Written problem A:
Rewrite the paragraph of the article below on Dutch composers lost to Nazi persecution that begins "Even the most serious music lovers" as a short bulleted list that keeps its main facts.
Written problem B:
Answer from the article below on Dutch composers lost to Nazi persecution:
(i) In which city was the October 2015 conference held?
(ii) How many CDs are in the Et'cetera set, and works by how many composers does it contain?
(iii) With whom did Rosy Wertheim study in Vienna?

Extracted text:
--------
The Lost Legacy of the Netherlands

A Jewish Ghetto in Nazi occupied Holland

A Jewish Ghetto in Nazi occupied Holland

Every conference has its revelations. The one in Mecklenburg-Vorpommern’s lovely capital city Schwerin in early October 2015 was no different. After decades of researching material and believing that perhaps it was possible to have at last a bird’s eye view of material lost after 1933, it came as a shock to listen to the presentations made by Eleonore Pameijer and Carine Alders of the Leo Smit Foundation. Their papers were given further weight by publication of their book Vervolgde Componisten in Nederland (Banned Composers in the Netherlands) containing the biographies of some thirty-five or so musical victims of Nazi persecution in the Netherland. As if this weren’t disturbing enough, they produced an additional ten CD set released by Et’cetera called Forbidden Music in World War II consisting of works by nineteen of these, or at least, the ones who had historic or modern recordings that allowed illustration.

Jan van Gilse 1881 - 1944

Jan van Gilse 1881 – 1944

van Gilse: Concert Overture in C Minor (1900) – Netherlands Radio Chamber Orchestra, Jac van Stehen (NM Classics – 1998)

Even the most serious music lovers have to think before naming a Dutch composer of international note, who doesn’t hail from the early Baroque. This in itself is unfair as Holland has produced some marvellous and unjustly neglected composers in both the 19th and 20th centuries. More widely recognised is the enthusiasm and profound intelligence common to Dutch musicians and their public. Dutch orchestras count as the best in the world and this relatively small country has produced countless important performers. Going through Et’cetera’s ten CDs, however, one is confronted with the sobering realisation that perhaps one of the reasons most of us confess to not knowing any Dutch composers is because so many of their most promising were murdered or intimidated into permanent silence.

Rosy Wertheim 1888 - 1949 Born into the wealthy Wertheim banking Family, she studied with Auber in Paris and Karl Weigl in Vienna. During the war, she lived in hiding and lost most of her family.

Rosy Wertheim 1888 – 1949 Born into the wealthy Wertheim banking Family, she studied with Aubert in Paris and Karl Weigl in Vienna. During the war, she lived in hiding and lost most of her Family.

Wertheim: String Quartet 1932: Allegro con moto/Intermezzo/ Allegro energico Vlns. Eeva Koskinen & Katherine Routley; vla: Joël Waterman; Vcl: Sebastian Koloski

We’ve surveyed the Czech composers thanks to the interest in Theresienstadt, and a few scholars are producing research on Hungarian composers.  Yet the article on the British betrayal of Czechoslovakia and the musical price that was paid, finds its follow-up in every country occupied by Hitler’s armies. A name here and there has hitherto illustrated the losses in Poland or Italy; nothing, however, prepared me for the Nazi devastation of Dutch musical life. If this is what little Holland suffered, there is clearly more to be uncovered in such countries as Poland, Romania, former Yugoslavia, Bulgaria and the Baltics, not to mention former Soviet states.  Just when we thought we might have a handle on the scale of cultural wastage wrought between 1933 and 1945, we find an ocean of unchartered waters spreading out in front of us. If we know the extent of Dutch losses, it’s because Holland has the wherewithal to support the work of the Leo Smit Foundation. It’s only a question of time before other countries turn their attention to the same issue.
--------
Stored data:
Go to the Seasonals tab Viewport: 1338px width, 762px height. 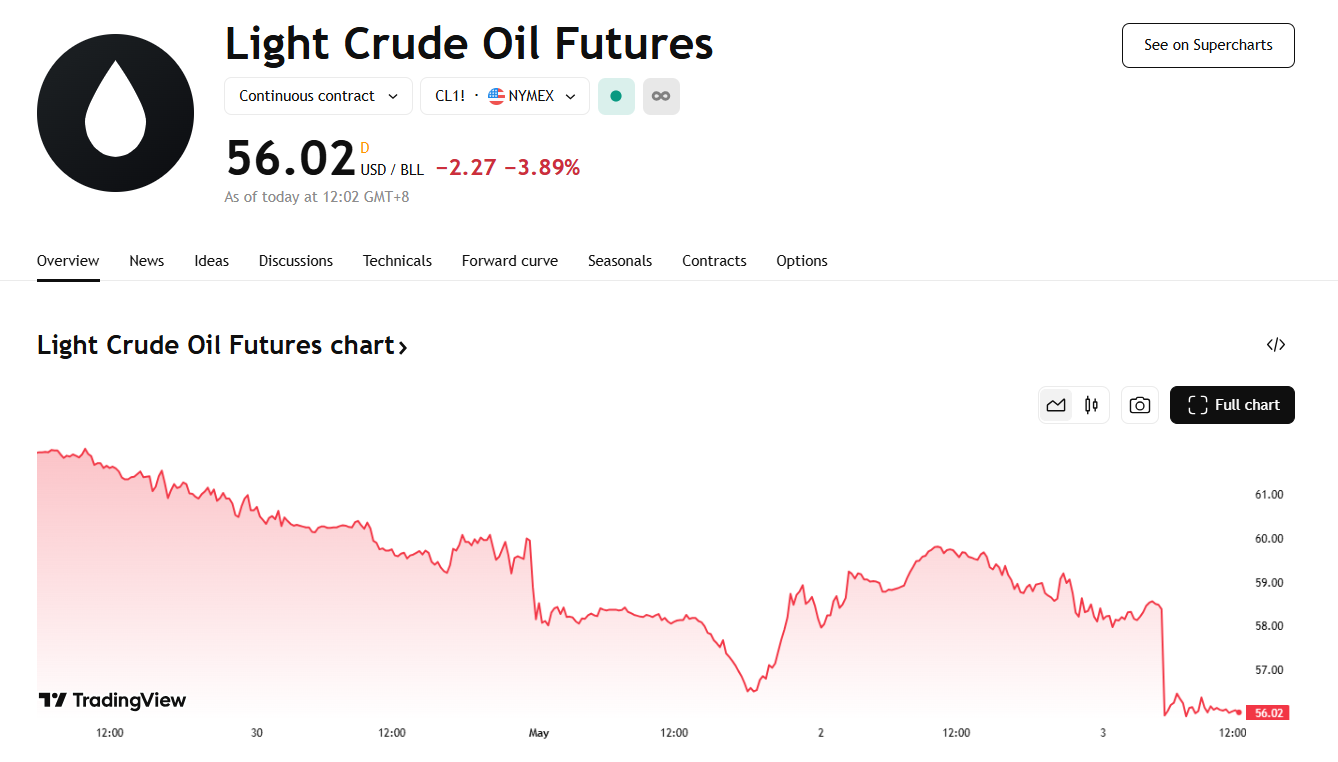pos(619,261)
--------
Complete answer A:
- Even serious music lovers struggle to name an internationally known Dutch composer from after the early Baroque.
- This is unfair: Holland produced fine but neglected composers in the 19th and 20th centuries.
- Dutch musicians and audiences are better known for their enthusiasm and intelligence. Dutch orchestras rank among the world's best, and the country has produced countless important performers.
- The ten Et'cetera CDs suggest one reason these composers are unknown: many of the most promising were murdered or intimidated into permanent silence.

Complete answer B:
(i) Schwerin, the capital of Mecklenburg-Vorpommern.
(ii) Ten CDs, with works by nineteen composers.
(iii) Karl Weigl.